** Opening INPUT DATA block **
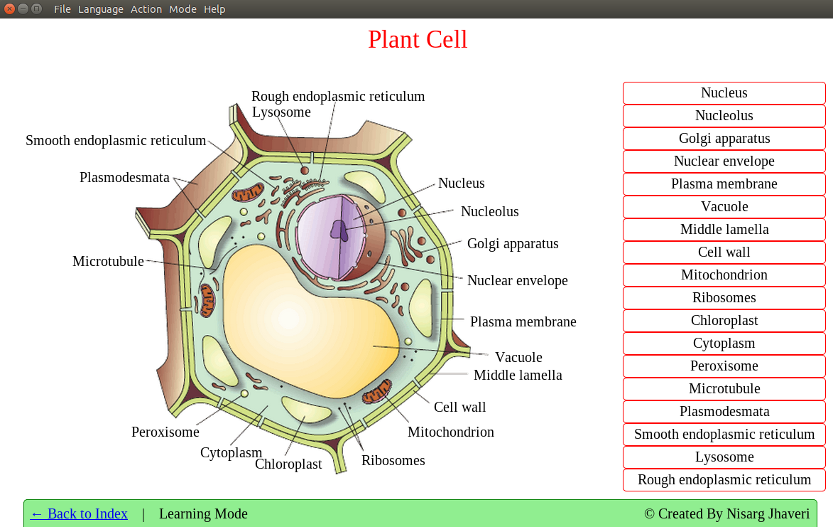Follow the Back to Index link
Viewport: 833px width, 527px height.
(78, 513)
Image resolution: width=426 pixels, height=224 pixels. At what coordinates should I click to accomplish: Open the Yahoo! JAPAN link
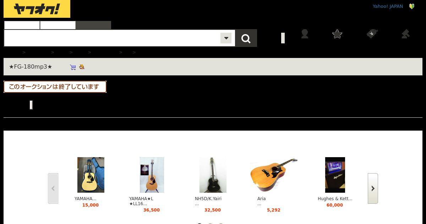(x=388, y=6)
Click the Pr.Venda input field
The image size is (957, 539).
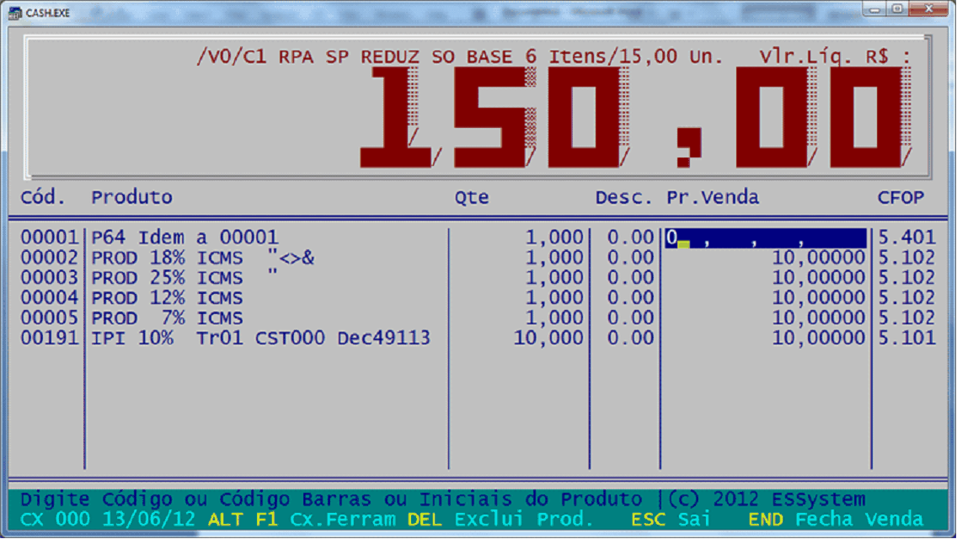(765, 238)
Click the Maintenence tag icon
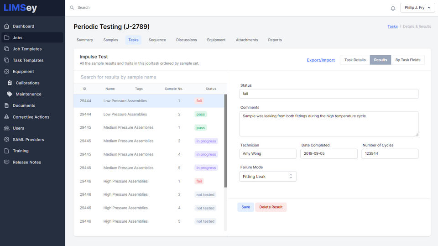Viewport: 438px width, 246px height. point(10,94)
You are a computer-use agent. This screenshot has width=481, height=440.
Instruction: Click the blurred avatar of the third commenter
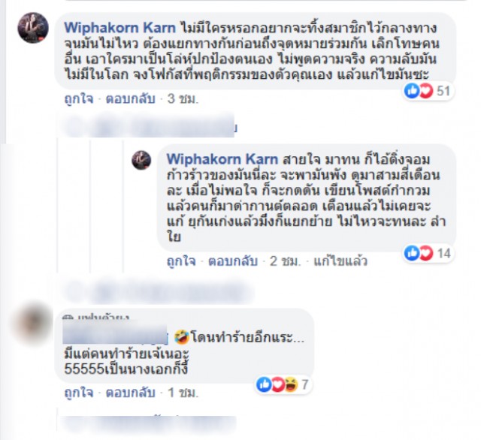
** Closing INPUT DATA block **
HOW TO COMPLETE THIS TASK - Your task is to print exactly the lines from the one containing "Image resolution: width=426" through the final line of the records above, with no pictures and nothing more.

TASK SOLUTION -
Image resolution: width=426 pixels, height=224 pixels. At what coordinates should I click to accomplish: Open the Yahoo! JAPAN link
(x=388, y=6)
Click the Pr.Venda input field
The image size is (957, 539).
(765, 238)
Click the Maintenence tag icon
Viewport: 438px width, 246px height. point(10,94)
You are a computer-use agent. This screenshot has width=481, height=440.
Instruction: Click the blurred avatar of the third commenter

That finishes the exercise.